Do you know why this still happens?

回答1:

The character code is actually 255 * 256 + 253 = 65533, so you would get something like this:

xmlData = xmlData.replace(String.fromCharCode(65533)," ");

String String.fromCharCode(253,255) is of two characters.

回答2:

You should call replace() on a string instance not on String:

var testData = String.fromCharCode(253,255);
var xmlData = testData.replace(String.fromCharCode(253,255), " ");
alert(xmlData);

Working example: http://jsfiddle.net/StURS/2/

回答3:

Just had this problem with a messed up SQL-dump that contained both valid UTF-8 codes and invalid forcing a more manual conversion. As the above examples don't address replacement and finding better matches I figured that I put my two cents in here for those that are struggling with similar encoding problems.
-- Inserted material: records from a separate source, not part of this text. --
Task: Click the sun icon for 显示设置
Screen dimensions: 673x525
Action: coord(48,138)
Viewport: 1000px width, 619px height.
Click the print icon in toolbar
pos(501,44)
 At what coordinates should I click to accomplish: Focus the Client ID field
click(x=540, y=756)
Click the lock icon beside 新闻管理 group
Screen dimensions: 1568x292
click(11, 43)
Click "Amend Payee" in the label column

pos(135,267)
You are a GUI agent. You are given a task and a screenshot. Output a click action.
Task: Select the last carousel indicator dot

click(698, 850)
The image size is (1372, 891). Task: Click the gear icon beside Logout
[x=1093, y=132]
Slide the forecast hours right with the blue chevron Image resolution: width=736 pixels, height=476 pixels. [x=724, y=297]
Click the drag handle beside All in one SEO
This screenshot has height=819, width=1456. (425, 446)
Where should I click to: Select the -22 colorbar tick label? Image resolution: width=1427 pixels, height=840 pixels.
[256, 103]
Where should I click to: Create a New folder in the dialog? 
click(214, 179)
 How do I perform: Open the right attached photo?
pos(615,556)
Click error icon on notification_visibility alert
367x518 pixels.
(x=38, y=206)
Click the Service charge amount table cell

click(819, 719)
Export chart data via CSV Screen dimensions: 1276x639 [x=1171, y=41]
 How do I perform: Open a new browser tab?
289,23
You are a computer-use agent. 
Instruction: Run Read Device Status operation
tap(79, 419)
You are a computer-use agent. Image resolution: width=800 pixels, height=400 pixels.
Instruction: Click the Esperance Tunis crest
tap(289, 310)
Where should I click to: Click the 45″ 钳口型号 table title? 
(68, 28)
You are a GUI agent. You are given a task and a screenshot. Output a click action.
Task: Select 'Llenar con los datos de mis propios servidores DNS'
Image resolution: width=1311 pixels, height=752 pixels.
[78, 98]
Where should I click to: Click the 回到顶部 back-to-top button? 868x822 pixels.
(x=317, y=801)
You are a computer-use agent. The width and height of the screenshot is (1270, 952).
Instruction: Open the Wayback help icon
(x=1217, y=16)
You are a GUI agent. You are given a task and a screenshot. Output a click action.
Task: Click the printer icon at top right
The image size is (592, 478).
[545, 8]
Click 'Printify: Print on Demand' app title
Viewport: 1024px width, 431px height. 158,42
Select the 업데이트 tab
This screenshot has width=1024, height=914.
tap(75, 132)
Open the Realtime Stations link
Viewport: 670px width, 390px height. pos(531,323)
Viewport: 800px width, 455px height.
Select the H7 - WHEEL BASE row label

The following code:

parses my sql-dump
splits according to queries
finds character codes outside the 256 scope
outputs the codes and the string with context where the code appears
replaces the Swedish ÅÄÖ with correct codes using regular expressions
outputs the replaced string for control

"use strict";

const readline = require("readline");
const fs = require("fs");

var fn = "my_problematic_sql_dump.sql";
var lines = fs.readFileSync(fn).toString().split(/;\n/);

const Aring = new RegExp(String.fromCharCode(65533) +
    "\\" + String.fromCharCode(46) + "{1,3}", 'g');
const Auml = new RegExp(String.fromCharCode(65533) +
    String.fromCharCode(44) + "{1,3}", 'g');
const Ouml = new RegExp(String.fromCharCode(65533) +
    String.fromCharCode(45) + "{1,3}", 'g');

for (let i in lines){
    let l = lines[i];
    for (let ii = 0; ii < l.length; ii++){
        if (l.charCodeAt(ii) > 256){
            console.log("\n Invalid code at line " + i + ":")
            console.log("Code: ", l.charCodeAt(ii), l.charCodeAt(ii + 1),
                l.charCodeAt(ii + 2), l.charCodeAt(ii + 3))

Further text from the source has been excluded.